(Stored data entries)
--- START ---

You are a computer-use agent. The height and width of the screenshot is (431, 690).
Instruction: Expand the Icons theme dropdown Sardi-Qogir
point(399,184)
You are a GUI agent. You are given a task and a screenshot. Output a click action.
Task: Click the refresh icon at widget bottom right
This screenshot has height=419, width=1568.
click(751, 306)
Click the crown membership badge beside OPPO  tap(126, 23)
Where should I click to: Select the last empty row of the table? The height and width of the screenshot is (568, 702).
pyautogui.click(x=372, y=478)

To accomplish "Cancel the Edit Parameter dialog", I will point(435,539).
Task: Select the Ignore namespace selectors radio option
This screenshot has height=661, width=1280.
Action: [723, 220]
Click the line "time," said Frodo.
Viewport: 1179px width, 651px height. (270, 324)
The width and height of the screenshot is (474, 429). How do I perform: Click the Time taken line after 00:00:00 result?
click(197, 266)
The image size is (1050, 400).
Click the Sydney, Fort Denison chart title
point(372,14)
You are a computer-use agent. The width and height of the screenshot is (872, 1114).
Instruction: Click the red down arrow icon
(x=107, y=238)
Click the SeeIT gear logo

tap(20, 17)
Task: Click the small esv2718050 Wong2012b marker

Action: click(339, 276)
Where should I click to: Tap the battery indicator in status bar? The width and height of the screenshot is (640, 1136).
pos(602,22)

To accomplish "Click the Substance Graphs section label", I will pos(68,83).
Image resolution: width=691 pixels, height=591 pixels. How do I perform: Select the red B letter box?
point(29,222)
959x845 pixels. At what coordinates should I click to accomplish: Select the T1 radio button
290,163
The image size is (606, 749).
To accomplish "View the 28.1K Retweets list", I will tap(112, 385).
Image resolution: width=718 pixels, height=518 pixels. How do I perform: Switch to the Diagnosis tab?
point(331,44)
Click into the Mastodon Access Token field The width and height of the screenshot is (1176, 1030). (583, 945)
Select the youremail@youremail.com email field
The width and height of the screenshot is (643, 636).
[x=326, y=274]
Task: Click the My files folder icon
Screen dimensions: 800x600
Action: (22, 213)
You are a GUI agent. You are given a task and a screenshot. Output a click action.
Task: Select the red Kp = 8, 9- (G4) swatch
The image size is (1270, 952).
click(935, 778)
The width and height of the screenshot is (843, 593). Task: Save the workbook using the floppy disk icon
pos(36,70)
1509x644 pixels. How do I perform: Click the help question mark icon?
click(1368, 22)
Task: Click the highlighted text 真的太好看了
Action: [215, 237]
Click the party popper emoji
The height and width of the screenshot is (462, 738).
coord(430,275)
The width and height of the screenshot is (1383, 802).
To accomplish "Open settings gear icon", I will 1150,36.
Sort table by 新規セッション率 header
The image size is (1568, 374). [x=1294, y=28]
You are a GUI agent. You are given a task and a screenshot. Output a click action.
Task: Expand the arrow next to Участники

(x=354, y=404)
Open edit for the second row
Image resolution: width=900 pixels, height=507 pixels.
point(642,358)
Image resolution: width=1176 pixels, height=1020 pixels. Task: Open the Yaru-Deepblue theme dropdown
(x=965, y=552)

--- END ---

▸ **EXERCISE BRIEF**: Top to bottom, set down the entries above word for word.

▸ **SOLUTION FOR THIS PROBLEM**:
You are a computer-use agent. The height and width of the screenshot is (431, 690).
Instruction: Expand the Icons theme dropdown Sardi-Qogir
point(399,184)
You are a GUI agent. You are given a task and a screenshot. Output a click action.
Task: Click the refresh icon at widget bottom right
This screenshot has height=419, width=1568.
click(751, 306)
Click the crown membership badge beside OPPO  tap(126, 23)
Where should I click to: Select the last empty row of the table? The height and width of the screenshot is (568, 702).
pyautogui.click(x=372, y=478)

To accomplish "Cancel the Edit Parameter dialog", I will point(435,539).
Task: Select the Ignore namespace selectors radio option
This screenshot has height=661, width=1280.
Action: [723, 220]
Click the line "time," said Frodo.
Viewport: 1179px width, 651px height. (270, 324)
The width and height of the screenshot is (474, 429). How do I perform: Click the Time taken line after 00:00:00 result?
click(197, 266)
The image size is (1050, 400).
Click the Sydney, Fort Denison chart title
point(372,14)
You are a computer-use agent. The width and height of the screenshot is (872, 1114).
Instruction: Click the red down arrow icon
(x=107, y=238)
Click the SeeIT gear logo

tap(20, 17)
Task: Click the small esv2718050 Wong2012b marker

Action: click(339, 276)
Where should I click to: Tap the battery indicator in status bar? The width and height of the screenshot is (640, 1136).
pos(602,22)

To accomplish "Click the Substance Graphs section label", I will pos(68,83).
Image resolution: width=691 pixels, height=591 pixels. How do I perform: Select the red B letter box?
point(29,222)
959x845 pixels. At what coordinates should I click to accomplish: Select the T1 radio button
290,163
The image size is (606, 749).
To accomplish "View the 28.1K Retweets list", I will tap(112, 385).
Image resolution: width=718 pixels, height=518 pixels. How do I perform: Switch to the Diagnosis tab?
point(331,44)
Click into the Mastodon Access Token field The width and height of the screenshot is (1176, 1030). (583, 945)
Select the youremail@youremail.com email field
The width and height of the screenshot is (643, 636).
[x=326, y=274]
Task: Click the My files folder icon
Screen dimensions: 800x600
Action: (22, 213)
You are a GUI agent. You are given a task and a screenshot. Output a click action.
Task: Select the red Kp = 8, 9- (G4) swatch
The image size is (1270, 952).
click(935, 778)
The width and height of the screenshot is (843, 593). Task: Save the workbook using the floppy disk icon
pos(36,70)
1509x644 pixels. How do I perform: Click the help question mark icon?
click(1368, 22)
Task: Click the highlighted text 真的太好看了
Action: [215, 237]
Click the party popper emoji
The height and width of the screenshot is (462, 738).
coord(430,275)
The width and height of the screenshot is (1383, 802).
To accomplish "Open settings gear icon", I will 1150,36.
Sort table by 新規セッション率 header
The image size is (1568, 374). [x=1294, y=28]
You are a GUI agent. You are given a task and a screenshot. Output a click action.
Task: Expand the arrow next to Участники

(x=354, y=404)
Open edit for the second row
Image resolution: width=900 pixels, height=507 pixels.
point(642,358)
Image resolution: width=1176 pixels, height=1020 pixels. Task: Open the Yaru-Deepblue theme dropdown
(x=965, y=552)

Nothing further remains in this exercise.